Everyone wants to experience love, it’s one of the headiest feelings in the world. Unfortunately, it's often difficult to achieve, particularly in the long term as so many factors have to line up. As well as meeting someone you have an initial spark with, both partners need to be willing and able to do the work to make it last- such as making time for each other, ensuring the other feels validated and being patient and understanding. While most people will experience short-term lust and romances that feel good, getting true love to last for decades is much more challenging. Some people manage it, but why?In the past, it was difficult to get answers to questions like these. But today, thanks to science, we have a clearer picture of why some relationships work. In this post, we take a look at what the research says makes relationships last.
They're Compatible Where It Matters
Dating websites treat people like items you might shop for in a store. You filter out the characteristics you don’t want, and then all your matches pop up. But this approach to romance usually doesn’t work. When it comes down to it, it doesn’t matter if you and your partner have the same taste in music. What really matters is whether you are compatible with deep psychological metrics. Do you have the same values and expectations about your roles in the relationship? Do you want the same things for the future? Do your personalities complement each other? Some people will clash regardless of how good things look on paper, and others come up against obstacles such as fundamental differences in religion or politics. These can massively shape the way they view the world and can impact how two people are able to relate to each other causing conflict and friction. We should each look for a person who complements our strengths and weaknesses.
They Argue in The Right Way
Many couples do everything they can to avoid arguments, and not arguing at all seems the mature thing to do.
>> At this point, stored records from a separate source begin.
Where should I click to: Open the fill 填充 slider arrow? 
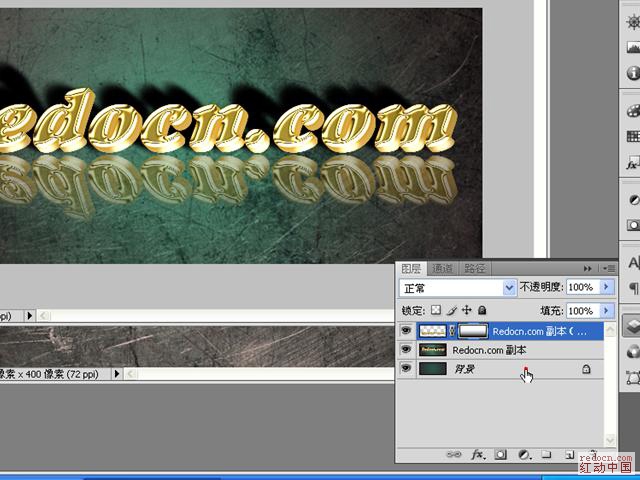coord(607,312)
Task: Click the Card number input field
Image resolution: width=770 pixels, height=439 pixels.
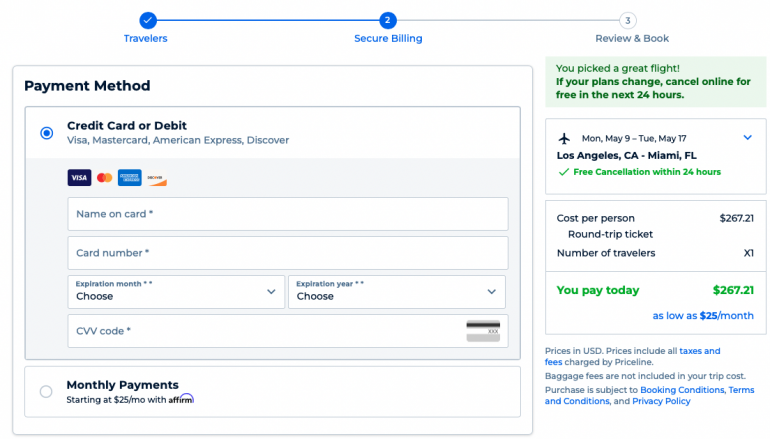Action: click(x=288, y=253)
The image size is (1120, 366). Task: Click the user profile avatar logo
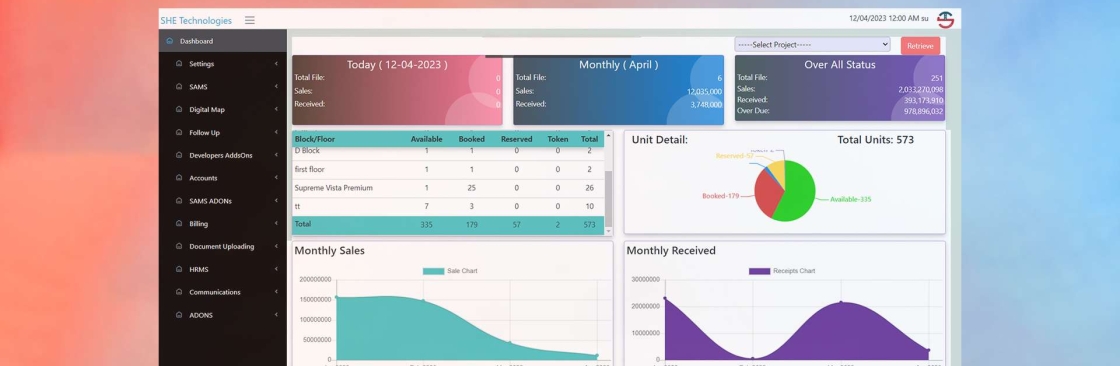coord(946,19)
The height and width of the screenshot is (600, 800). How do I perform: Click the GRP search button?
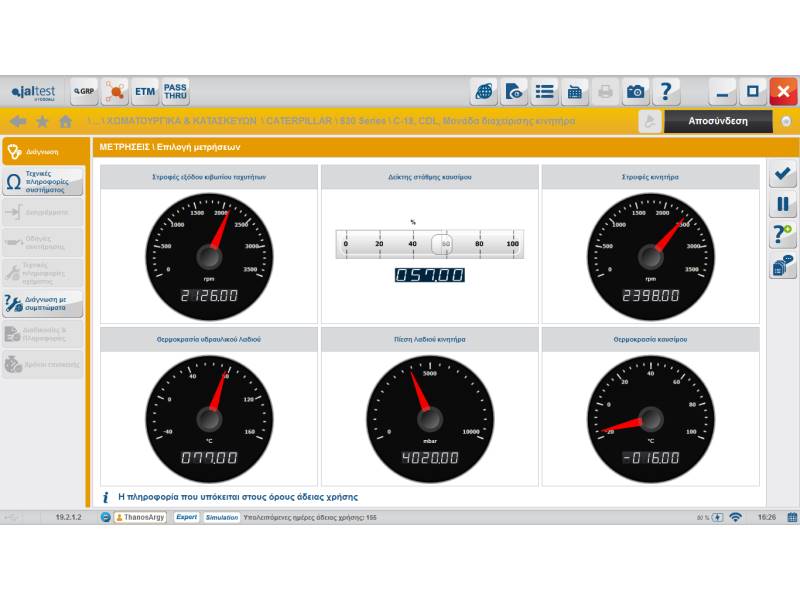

However, arguing the right way is good for the overall health of the relationship. Arguments that lead somewhere can be productive and make both parties happier. It's all about the way you're both able to present your point to the other, be seen, heard and validated in the relationship. It's about the way you take each others points on board, and move forward after that. Keeping issues bottled up can lead to resentment, when you have an issue that the other partner is unaware of it's unfair to expect them to change or understand if you've given no clue that you have a problem. So many people push down their issues and feelings and end up snapping, leading to a huge argument or a visit to a family lawyer to discuss divorce options. It doesnt need to come to this, be honest, open and tactful. Don't be afraid to speak your mind, but do it with compassion and understanding and always listen to the other person too. A good level of emotional intelligence is required here.
They Have Grit and Determination in Love and in Life
Lastly, people’s love lives tend to follow in the footsteps of their overall life success. The same characteristics improve the likelihood of things working out in both areas. The key factor here seems to be “grit.” Life isn’t easy. It’s full of challenges. But people who stay the course and never give up are usually those who succeed. Grit is what separates the top ten percent from everyone else. If you have perseverance, you are much more likely to stay married.